Sites of Monstrosity in Film: Genres of Horror and their Respective Villains: Hunter Luber, Spanish 058

Monstrosity of Nature -- Monstrosity of the Future

As we saw with outer space and the oceans, the unknown is inherently troubling for humanity. However, the future represents another opportunity for the unknown to the populated with our fears and wildest dreams of monstrosity. Humanity fears the future ramifications and consequences of its past mistakes.
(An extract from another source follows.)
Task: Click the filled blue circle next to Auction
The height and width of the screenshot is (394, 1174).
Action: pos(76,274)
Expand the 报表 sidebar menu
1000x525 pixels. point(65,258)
Today, one of the most salient concerns facing humanity is climate change. Global warming has the potential to inflict massive changes upon our daily lives, and some of these changes could very well be seen as monstrous in their own right. Increased instances of massive storms around the world, drought, and negative impacts on food production could cripple our societies and economies. Hunger could become a very common phenomenon, as climate migration forces ever growing populations onto smaller and smaller areas viable for sustaining human life. 

While some of these fears are perhaps outlandish in today's world, they have the potential to be very real in the decades and centuries to come. These fears are represented in a genre of thriller and horror films colloquially referred to as "disaster flicks," spanning topics ranging from climate change, earthquakes, hurricanes, to even nuclear apocalypse. Humanity's fears of the future are presented in these films. Despite their outlandish and larger than life representations of the changes facing humanity in the years to come, they are just close enough to the truth to hit home and terrify audiences. 
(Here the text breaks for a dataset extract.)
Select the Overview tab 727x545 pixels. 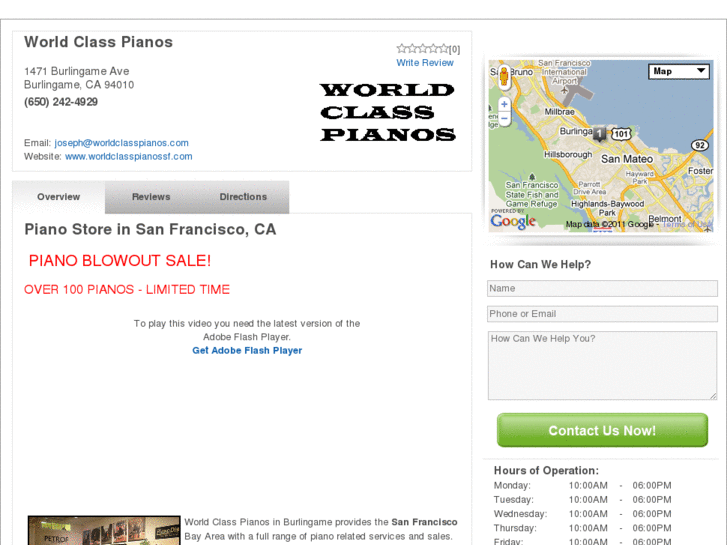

Films such as 2012, The Day After Tomorrow, and San Andreas are examples of some recent, extremely commercially successful disaster films that have been popular at the box office. The truth of the matter is that we don't really know what will happen when our world dramatically changes in the years to come. Perhaps modern society could fall apart entirely, leaving us in a situation such as the ones presented in popular films like Mad Max, The Book of Eli, or Cormac McCarthy's The Road. These dystopian images of a future society run directly contrary to the images of an advanced future represented in many science fiction films from decades past.

Whereas previously we believed that the future would be full of advanced technology, prosperity, and peace, our conceptions have changed. Today, we see the future as a much darker place, one where humanity has few options in the face of growing struggles. The true kicker, however, is that we have perhaps brought these struggles upon ourselves. Our inner struggles with guilt and fear of natural reprisals against our species are writ-large in these blockbuster films depicting the fall of humanity, ripped apart from the inside out. Despite projecting monstrosity upon the outside world for the better part of human history, perhaps we are heading to the final realization that humanity is inherently monstrous in and of itself, and that our monstrosity exists within. Our experiences with monstrosity in the outside world are perhaps simply representations and reactions to our personal, inward struggle with the monstrosity of the human.